A “normal” machine learning project starts with setting goals based on guided data analysis sessions with experts to understand how a human expert would make predictions. The next stage involves cleaning and preparing all available data for modeling.
We then create and evaluate several models based on the hypothesis made from meeting with the experts and coming up with the best-performing model. Then the top models are fine-tuned and re-trained until a high level of confidence is reached.
Building a Mini ML Model as Proof of Concept
Dataflik came to NineTwoThree with the goal of building a model as proof of generating an effective motivated sellers mailing list - without developing the full model - to justify the purchase of such data. NineTwoThree created a “mini model” that served as a proof of concept and de-risked the expensive data purchase for Dataflik.
Creating this mini model started with interviewing a human expert in real estate prospecting to help identify the most powerful data points for producing a working baseline model. Traditional prospecting relies on human intuition and a much smaller set of data points to make predictions. This serves as a limited starting point for our baseline model.
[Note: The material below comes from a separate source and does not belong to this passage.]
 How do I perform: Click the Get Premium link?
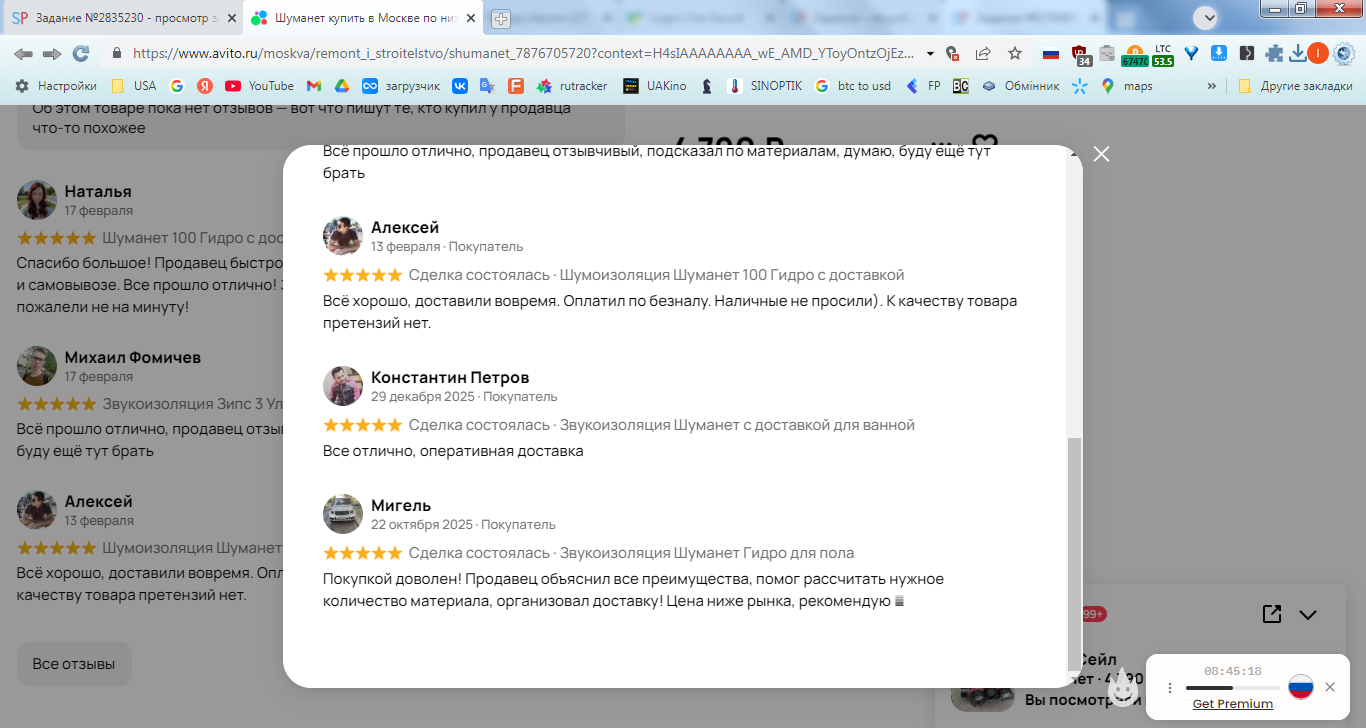tap(1233, 704)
Based on the data needed to make this ML model, we requested sample data sets directly from vendors and asked questions to ensure the data was valuable.
Working with an AWS-certified partner can greatly speed up processing time and produce high-quality results quickly and efficiently compared to what could take data scientists months.
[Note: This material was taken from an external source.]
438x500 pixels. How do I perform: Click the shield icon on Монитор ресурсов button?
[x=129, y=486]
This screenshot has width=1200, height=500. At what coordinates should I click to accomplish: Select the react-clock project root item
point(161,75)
Once the mini model proved the superior accuracy and efficiency of using machine learning Dataflik was able to justify investing in the 42 billion data points used to train the full model.
Dataflik’s ML-Powered Real Estate Solution
NineTwoThree created an ML model that generates prioritized lists of motivated sellers faster and more accurately than human experts. Real estate wholesalers gain a tremendous advantage in better targeting sellers to reduce “spray and pray” marketing expenses and close more deals.
“The real estate market becomes more competitive and saturated every day, squeezing margins each year. DataFlik's product performs better each month with our proprietary algorithm driven by our AI and machine learning technology. The system continuously adapts to target the owners most likely to sell as the market changes in real-time.”
The growth of PropTech and AI in the real estate market allows agents and wholesalers to avoid spending unnecessary money chasing unqualified leads. With NineTwoThree’s help, Dataflik overcame the data challenges of training a machine learning model and they are now poised to revolutionize real estate business marketing operations.